My first chemo was on Jan 22 and my next one is in 5 days, on Monday. The first one went okay, a few bad days feeling queasy and not sleeping. On day 4 my husband got fed up and went to a pharmacy that was open late. He spoke to the pharmacist who told him to get me to take 2 gravol. Well, I slept that night and the next day my mother came and took the monkey out to play for 2 hours so that I could nap. Well! I woke up from that nap feeling like my old self again!

So, lesson for nest time...GET SOME SLEEP! I also lost a bit of weight, about 6 pounds in 4 days because I was not eating at all. I saw my doctor (GP, I had to take the kiddo in for his 18 month check up, only a month late!) today and I spoke to her about maybe trying some meal replacement shakes for the few days that I'm not eating. Well, she not only thought that this was a good idea, she gave me a few bottles to try!

The first week I had some weird taste issues which are almost gone now, the only lingering one is that sweet things don't taste as sweet anymore!

I also had to talk to my doctor about feeling dizzy. She took my blood pressure and as expected, it was quite low. Now, I've always had low blood pressure but this was lower than normal. She told me to stay hydrated and to eat salty foods! So, couple that with the not losing weight instructions and I'd like to say "heeeeeeeello potato chips!"

And last but not least, my hair is definitely falling out. Blerg. I cut my hair really short before chemo and donated it to a local version of locks of love. (It was about halfway down my back) But the other day I had to admit that it was actually falling out. I'm hoping to hold on until this weekend before shaving it since my older sister will be here and she wanted to be here for me when I shaved it all off. I have to admit, I'm pretty pissed about my hair.

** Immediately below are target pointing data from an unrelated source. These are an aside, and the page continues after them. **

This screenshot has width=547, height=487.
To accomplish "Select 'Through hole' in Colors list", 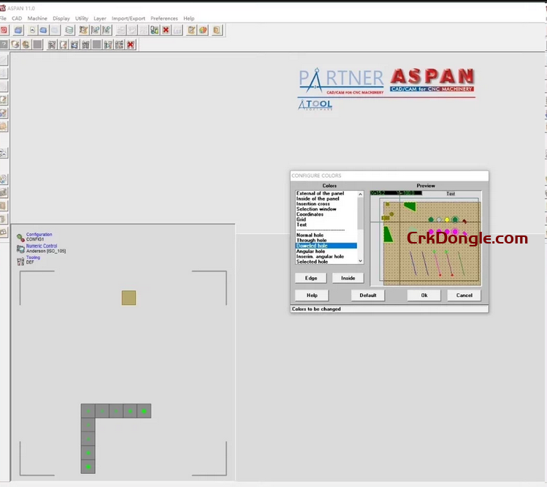I will point(311,241).
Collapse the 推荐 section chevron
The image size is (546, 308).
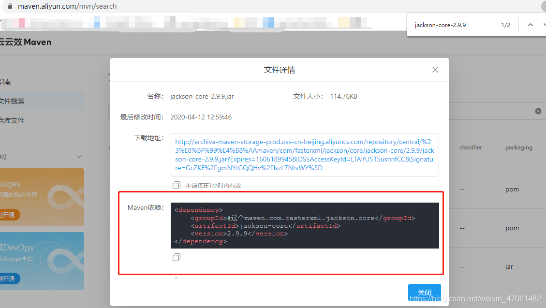pos(78,157)
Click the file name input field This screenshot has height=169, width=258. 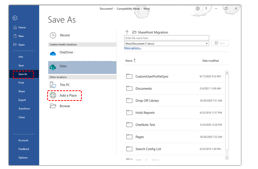coord(166,38)
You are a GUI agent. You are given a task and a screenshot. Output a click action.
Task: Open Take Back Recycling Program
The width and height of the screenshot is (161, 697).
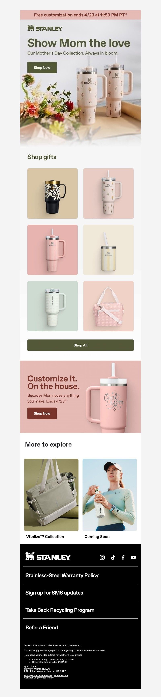click(60, 610)
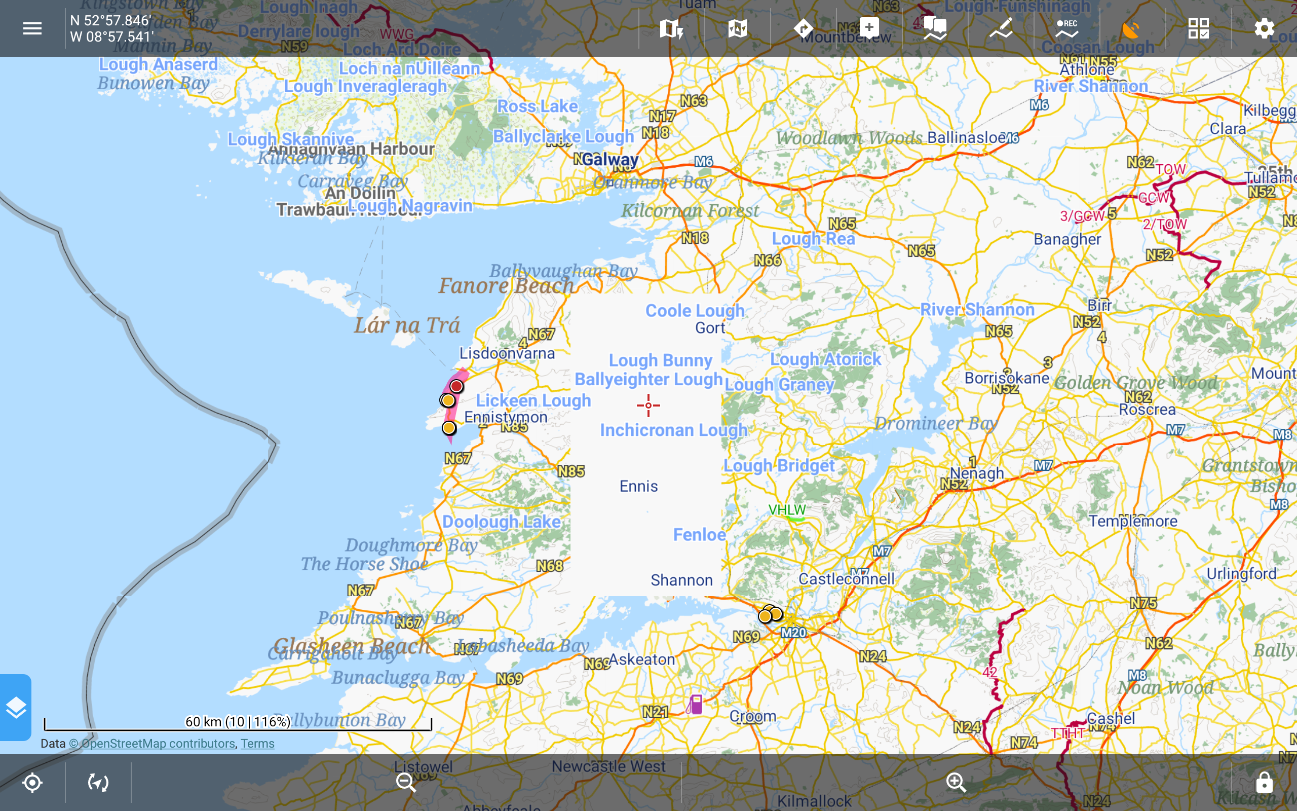The image size is (1297, 811).
Task: Open all functions grid panel
Action: tap(1198, 28)
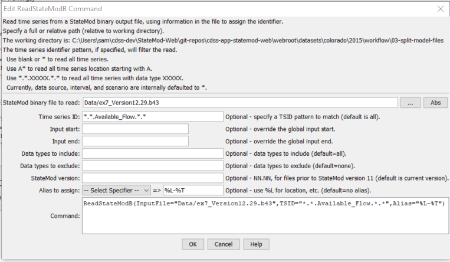Click the alias format field containing %L-%T
This screenshot has height=262, width=450.
tap(193, 190)
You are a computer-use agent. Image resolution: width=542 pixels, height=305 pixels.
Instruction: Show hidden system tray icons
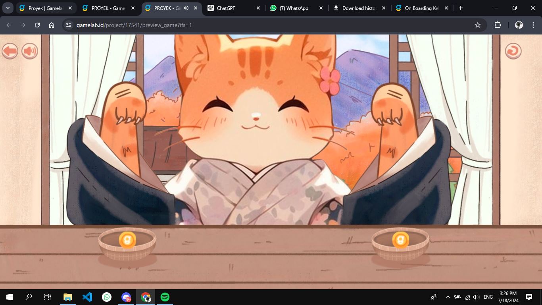pyautogui.click(x=448, y=297)
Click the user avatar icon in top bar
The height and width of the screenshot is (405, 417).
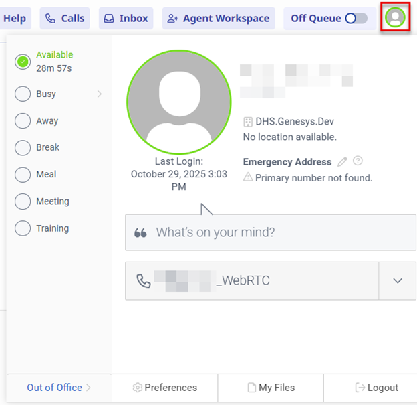[x=395, y=18]
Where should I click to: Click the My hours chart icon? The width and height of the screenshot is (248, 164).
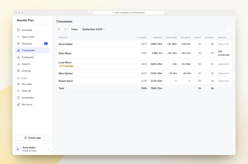coord(18,104)
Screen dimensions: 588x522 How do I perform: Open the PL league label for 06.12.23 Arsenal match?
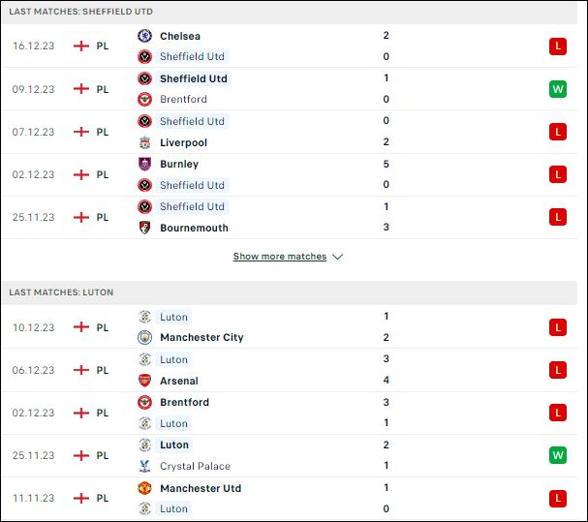pos(103,370)
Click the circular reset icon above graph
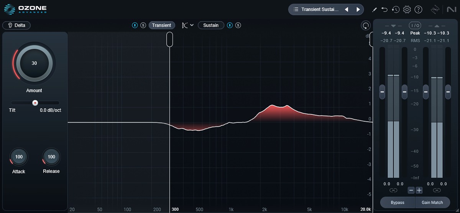This screenshot has width=460, height=213. point(366,26)

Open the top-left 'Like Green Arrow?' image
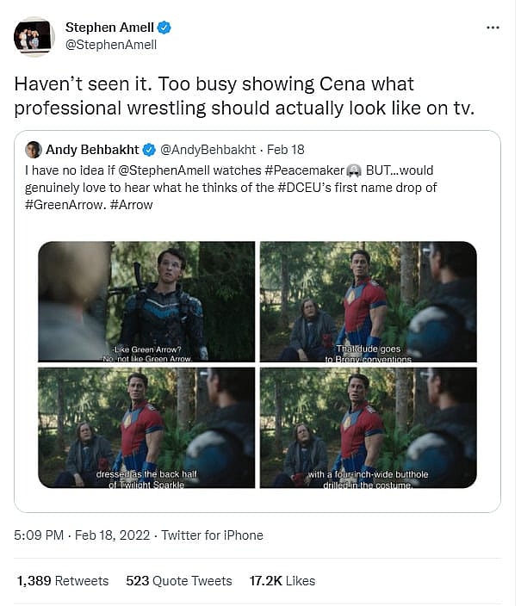(146, 301)
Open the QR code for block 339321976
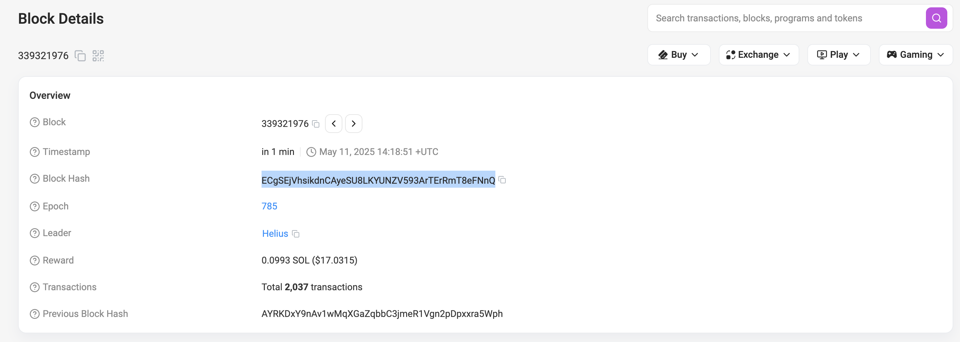The height and width of the screenshot is (342, 960). (x=98, y=55)
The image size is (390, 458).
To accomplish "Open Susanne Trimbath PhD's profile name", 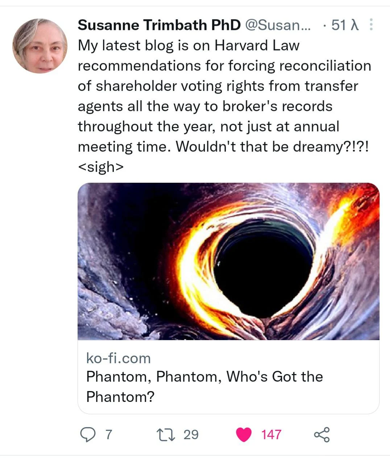I will (158, 25).
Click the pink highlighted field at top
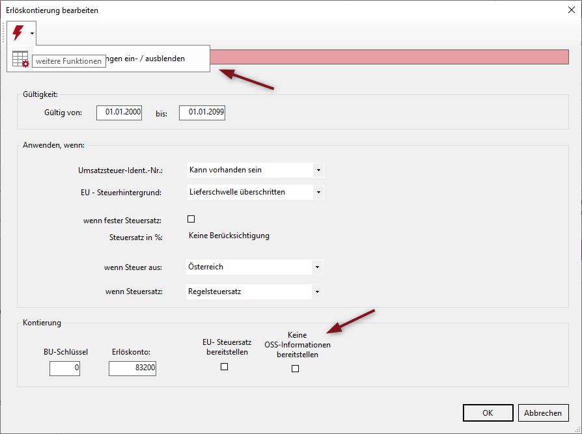 pos(391,57)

The ugly hat is making it's way across Canada right now. I sent it to Yellowknife in the Canadian Arctic, then it went to jsut outside of Toronto and yesterday it arrived in Ottawa at my sister's house. She will then send it off to Norway then it will make it's way to America where it will tour all around the States before popping off to Australia then back to me finally!

Anyways, let me try and post some before and after shots of my hair.

Before:


Right after:


How much was cut:


The next day at home:


The ugly hat before it went on it's merry way!


My little monkey in the ugly hat!


Whew, that's a lot of pictures and a lot of typing!

Signing off so I can go to bed, the monkey has been waking up at 6:30 recently, ack!

Susan

rachel46

Wow, lots of posts. I haven't been on for a couple of days.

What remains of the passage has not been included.